• _Dataset content_
########################################
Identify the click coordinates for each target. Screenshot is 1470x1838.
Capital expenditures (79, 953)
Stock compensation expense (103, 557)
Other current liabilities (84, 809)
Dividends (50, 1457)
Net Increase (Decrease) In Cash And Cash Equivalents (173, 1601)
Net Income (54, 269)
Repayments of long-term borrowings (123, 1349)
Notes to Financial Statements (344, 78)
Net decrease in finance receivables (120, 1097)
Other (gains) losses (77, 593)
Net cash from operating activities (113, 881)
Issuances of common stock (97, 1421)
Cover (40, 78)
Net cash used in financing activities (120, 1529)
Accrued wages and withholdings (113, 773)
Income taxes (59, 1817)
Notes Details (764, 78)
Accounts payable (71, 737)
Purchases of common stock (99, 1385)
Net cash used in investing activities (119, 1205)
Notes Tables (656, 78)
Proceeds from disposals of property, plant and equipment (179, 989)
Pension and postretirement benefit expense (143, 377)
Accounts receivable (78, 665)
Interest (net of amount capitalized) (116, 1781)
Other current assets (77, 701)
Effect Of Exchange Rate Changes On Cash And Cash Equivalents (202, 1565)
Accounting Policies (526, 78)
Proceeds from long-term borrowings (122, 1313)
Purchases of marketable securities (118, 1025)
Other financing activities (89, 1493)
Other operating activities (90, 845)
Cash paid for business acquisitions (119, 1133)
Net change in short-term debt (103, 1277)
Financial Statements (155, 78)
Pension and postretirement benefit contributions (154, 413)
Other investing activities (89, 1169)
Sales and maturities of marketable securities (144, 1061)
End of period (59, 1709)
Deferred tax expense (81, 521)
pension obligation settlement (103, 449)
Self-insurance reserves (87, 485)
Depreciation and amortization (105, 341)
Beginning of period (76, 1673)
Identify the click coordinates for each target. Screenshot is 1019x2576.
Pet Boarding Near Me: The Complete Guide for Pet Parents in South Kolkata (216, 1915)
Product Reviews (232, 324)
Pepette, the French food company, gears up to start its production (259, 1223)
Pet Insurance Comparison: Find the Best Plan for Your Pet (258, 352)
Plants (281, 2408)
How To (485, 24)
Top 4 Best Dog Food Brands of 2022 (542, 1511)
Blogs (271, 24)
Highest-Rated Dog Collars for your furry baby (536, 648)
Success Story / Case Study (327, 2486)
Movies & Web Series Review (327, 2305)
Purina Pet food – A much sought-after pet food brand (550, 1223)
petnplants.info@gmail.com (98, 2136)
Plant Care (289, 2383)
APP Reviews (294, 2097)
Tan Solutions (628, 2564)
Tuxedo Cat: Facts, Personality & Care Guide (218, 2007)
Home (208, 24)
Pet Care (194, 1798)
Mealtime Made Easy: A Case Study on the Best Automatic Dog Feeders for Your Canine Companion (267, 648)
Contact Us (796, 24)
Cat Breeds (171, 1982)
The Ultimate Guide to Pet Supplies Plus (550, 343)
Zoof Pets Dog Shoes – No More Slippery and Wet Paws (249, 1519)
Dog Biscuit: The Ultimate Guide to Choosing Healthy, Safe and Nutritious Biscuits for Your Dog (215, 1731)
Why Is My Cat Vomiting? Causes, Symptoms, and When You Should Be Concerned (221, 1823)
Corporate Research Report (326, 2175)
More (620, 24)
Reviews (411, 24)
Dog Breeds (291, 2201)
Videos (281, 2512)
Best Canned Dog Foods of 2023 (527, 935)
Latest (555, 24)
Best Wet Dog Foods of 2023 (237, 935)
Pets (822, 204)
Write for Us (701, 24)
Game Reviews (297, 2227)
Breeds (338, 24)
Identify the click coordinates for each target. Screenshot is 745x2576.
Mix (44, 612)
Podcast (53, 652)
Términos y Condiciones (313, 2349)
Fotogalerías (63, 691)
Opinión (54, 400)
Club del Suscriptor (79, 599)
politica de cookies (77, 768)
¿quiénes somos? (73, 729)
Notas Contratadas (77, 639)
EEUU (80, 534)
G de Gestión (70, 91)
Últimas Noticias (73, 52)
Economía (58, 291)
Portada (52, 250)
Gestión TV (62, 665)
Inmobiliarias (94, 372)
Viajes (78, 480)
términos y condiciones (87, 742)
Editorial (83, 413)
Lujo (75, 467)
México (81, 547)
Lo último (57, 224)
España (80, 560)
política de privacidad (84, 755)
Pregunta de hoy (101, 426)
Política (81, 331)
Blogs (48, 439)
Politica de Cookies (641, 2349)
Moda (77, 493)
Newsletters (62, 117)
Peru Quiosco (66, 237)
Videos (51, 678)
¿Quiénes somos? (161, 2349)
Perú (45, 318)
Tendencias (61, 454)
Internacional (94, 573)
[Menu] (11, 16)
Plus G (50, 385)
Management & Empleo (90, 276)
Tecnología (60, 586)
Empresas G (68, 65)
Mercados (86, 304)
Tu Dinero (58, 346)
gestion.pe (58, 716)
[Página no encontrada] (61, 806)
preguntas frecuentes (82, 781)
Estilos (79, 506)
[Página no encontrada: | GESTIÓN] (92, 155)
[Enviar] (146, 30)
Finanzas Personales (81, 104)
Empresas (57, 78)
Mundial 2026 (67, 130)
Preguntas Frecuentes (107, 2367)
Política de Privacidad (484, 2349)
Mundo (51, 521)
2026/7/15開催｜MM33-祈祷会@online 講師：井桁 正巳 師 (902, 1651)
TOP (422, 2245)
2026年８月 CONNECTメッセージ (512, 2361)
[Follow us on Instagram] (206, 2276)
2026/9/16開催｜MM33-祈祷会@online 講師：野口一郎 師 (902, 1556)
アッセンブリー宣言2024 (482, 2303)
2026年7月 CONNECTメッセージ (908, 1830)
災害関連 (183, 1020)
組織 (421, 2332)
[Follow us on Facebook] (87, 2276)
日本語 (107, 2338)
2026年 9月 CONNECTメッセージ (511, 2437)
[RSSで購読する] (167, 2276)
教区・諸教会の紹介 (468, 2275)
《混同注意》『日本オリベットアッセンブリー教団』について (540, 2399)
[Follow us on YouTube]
########################################
• _Exercise goal_
Write out every line of the entries that holds the word "postretirement".

• _Response to this task_
Pension and postretirement benefit expense (143, 377)
Pension and postretirement benefit contributions (154, 413)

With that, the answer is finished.